# Aether Compactification

Even in an election year, physics marches on. Physics is forever.

In this case it’s a fun little paper by Heywood Tam (a grad student here at Caltech) and me, arXiv:0802.0521:

We propose a new way to hide large extra dimensions without invoking branes, based on Lorentz-violating tensor fields with expectation values along the extra directions. We investigate the case of a single vector “aether” field on a compact circle. In such a background, interactions of other fields with the aether can lead to modified dispersion relations, increasing the mass of the Kaluza-Klein excitations. The mass scale characterizing each Kaluza-Klein tower can be chosen independently for each species of scalar, fermion, or gauge boson. No small-scale deviations from the inverse square law for gravity are predicted, although light graviton modes may exist.

This harkens back to the idea of a vector field that violates Lorentz invariance (which Ted Jacobson and friends have dubbed “aether,” appropriately enough), and in particular a vector that picks out a preferred direction in space. I explored this possibility last year in a paper with Lotty Ackerman and Mark Wise, and Mark recently wrote a followup with Tim Dulaney and Moira Gresham. (Our paper was detailed in the “anatomy of a paper” series, 1 2 3.)

There is an obvious problem with the notion of a vector field that violates rotational invariance by picking out a preferred direction through all of space — we don’t see any evidence for it! Physics as we have thus far experienced it seems pretty darn rotationally invariant. In my paper with Lotty and Mark, we sidestepped this issue by imagining that the vector was important in the early universe, and subsequently decayed away.

But there’s another way to sidestep the issue, pretty obvious in retrospect: have the vector point in a direction we don’t see! Extra dimensions are of course a popular theoretical construct, and once you make that leap you can ask what would happen if an unseen extra dimension contained a constant vector field. That would leave good old four-dimensional Lorentz invariance completely unbothered, so it’s not immediately constrained by any well-known experimental bounds.

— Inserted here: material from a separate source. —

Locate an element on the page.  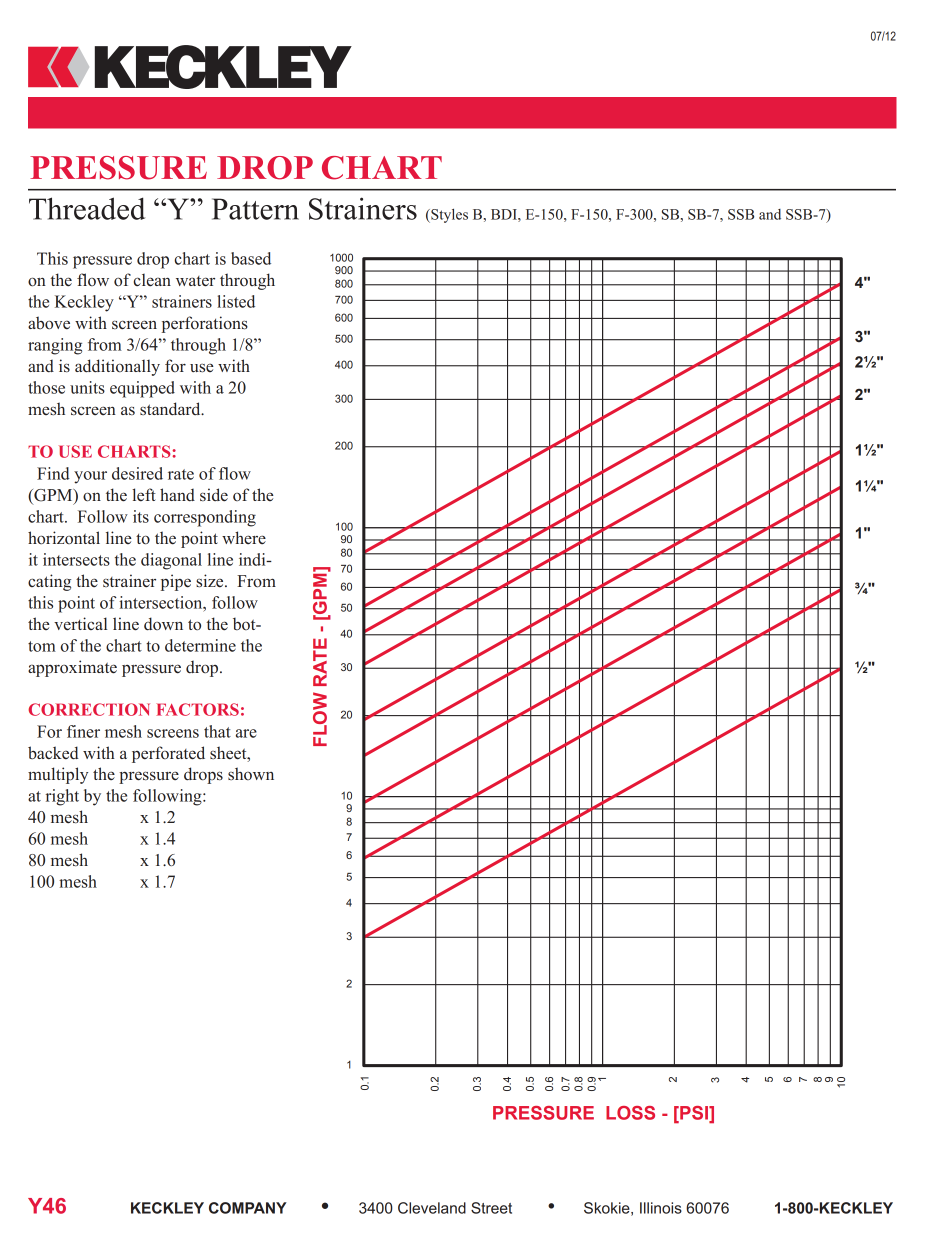
Styles is located at coordinates (448, 216).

So, beyond being fun and not ruled out, is it good for anything? The answer is: quite possibly. Heywood and I calculated what the influence of such a vector would be on other fields that propagated in a single extra dimension. In good old-fashioned Kaluza-Klein theory, momentum in the extra dimension can only take on discrete values (it’s quantized, in other words), and each kind of field breaks into an infinite “tower” of particles of different masses. The separation between different mass levels is just the inverse of the size of the extra dimension in natural units. What’s that? You insist upon seeing the equation? Okay, if the original mass of the field is *m* and the size of the extra dimension is *R*, we have a series of masses indexed by *n*:

$latex displaystyle m_n^2 = m^2 + left(frac{hbar n}{cR}right)^2,.$

Here, $latex hbar$ is Planck’s constant, *c* is the speed of light, and *n* is just a whole number that can be anything from 0 to infinity. So the effect of the compact fifth dimension is to give us an infinite set of four-dimensional particles, indexed by *n*, each with a different mass. Not a very big mass, unless the extra dimension is pretty small; separating the levels by about 1 electron volt requires a dimension that is about 1 micrometer across. We would certainly have noticed all those new particles unless the extra dimensions were considerably smaller than a Fermi (10^{-15} meters).

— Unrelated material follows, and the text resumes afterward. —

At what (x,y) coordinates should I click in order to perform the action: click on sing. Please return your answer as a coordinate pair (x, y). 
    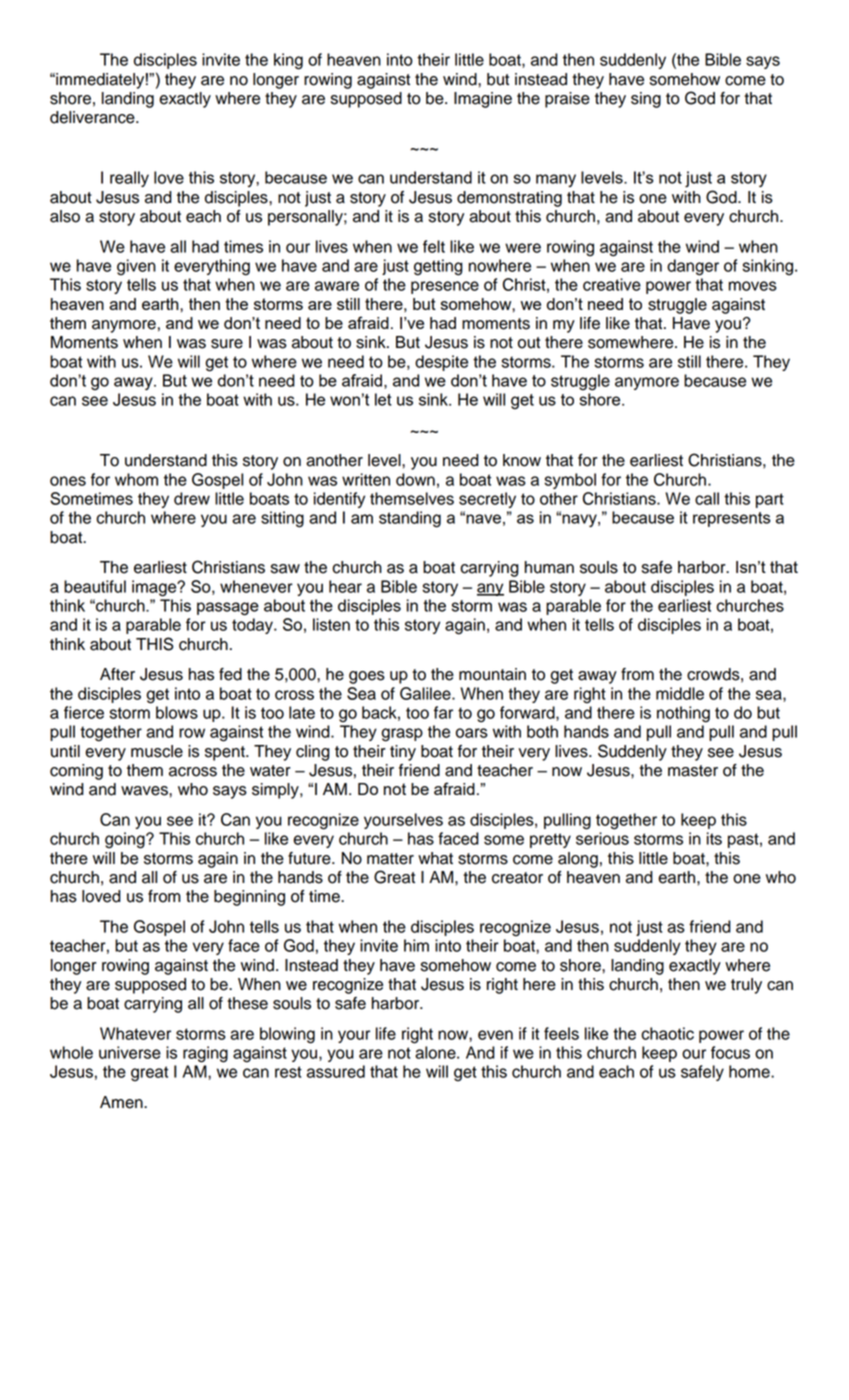
    Looking at the image, I should click on (646, 100).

The interesting thing that Heywood and I discovered is that the effect of an aether field pointing in the extra dimension is to boost all of the mass levels in the Kaluza-Klein tower. There is a new set of coupling constants, α_{i} for every kind of particle *i*, that tells us how strongly that particle interacts with the aether. The mass formula is modified to read

$latex displaystyle m_n^2 = m^2 + left(alpha_ifrac{hbar n}{cR}right)^2,.$

So if α_{i} is huge, you could have a huge mass splitting even with an extra dimension that was pretty large. This gives a new way to hide extra dimensions — not just make them invisibly small (the old-school Kaluza-Klein method) or confine us to some thin brane (the new-school ’90s style), but to boost the effective masses associated with momentum in the new direction. And there is an obvious experimental test, if you were to find all of these new particles: unlike plain vanilla compactification, where the towers associated with each kind of field have the same mass splittings, here the splittings could be completely different for every kind of particle, just by choosing different α_{i}‘s.

To be fair, this idea does not by itself suggest any *reason* why the extra dimensions should be large. To allow for a millimeter-sized dimension, the coupling α_{i} has to be at least 10^{15}, which any particle physicist will tell you is an unnaturally big number. But the aether at least allows for the possibility, which I think is worth exploring. Who knows, some clever young graduate student out there might figure out how to use this idea to solve the hierarchy problem and the cosmological constant problem, then we would discover aetherized extra dimensions at the LHC, and everyone would become famous.